L’invito, dunque, è quello di accogliere quel linguaggio dell’umiltà che è il linguaggio di Maria. «Si può essere umili non dimenticando che siamo creature a cui la vita è stata donata e non è stata una conquista; si può essere umili riconoscendoci bisognosi di salvezza e avendo l’umiltà di tendere la mano e lasciarci guidare da quella del Salvatore; oppure si può essere umili lavorando insieme e per il bene comune, al di là di divisioni e ideologie, cercando di capire ciò che ci porta avanti e cosa indietro; ma umiltà è anche colui che rischia le critiche, che sbaglia ma accetta di provare e di ricominciare. Infine – concluse Miglio – l’umiltà più grande è il desiderio di chiedere al Signore di lavorare per il futuro, di operare per i giovani, con senso di responsabilità, guardando agli stili di vita, all’ambiente, all’educazione, ai valori. Umiltà di fare autocritica, revisione di vita, insieme come generazione, come popolo per poter guardare avanti con speranza.»

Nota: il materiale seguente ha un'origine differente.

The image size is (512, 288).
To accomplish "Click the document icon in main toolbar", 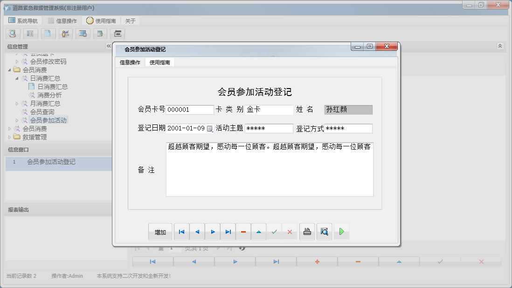I will pyautogui.click(x=48, y=34).
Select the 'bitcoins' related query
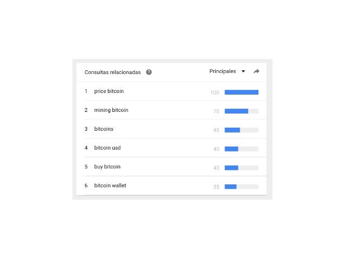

Ecco che quella Madonna alta dieci metri sembra voler ricordare tutto ciò, donando quel fiore dell’umiltà, frutto del lavoro di tanti volontari che insieme hanno avviato questo percorso di unione e condivisione per un momento liturgico affiancato da un momento di festa popolare. Ecco che dietro l’espressione di quel volto dolce e dai lineamenti marcati, un po’ donna, un po’ bambina, un po’ italiana un po’ straniera, dallo sguardo malinconico ma rassicurante, traspare il desiderio di vedere  un mondo migliore, un futuro migliore; l’invito e quello di costruirlo insieme, lontano dalla sofferenza, stringendo tutti in quell’ipotetico abbraccio di Ferragosto.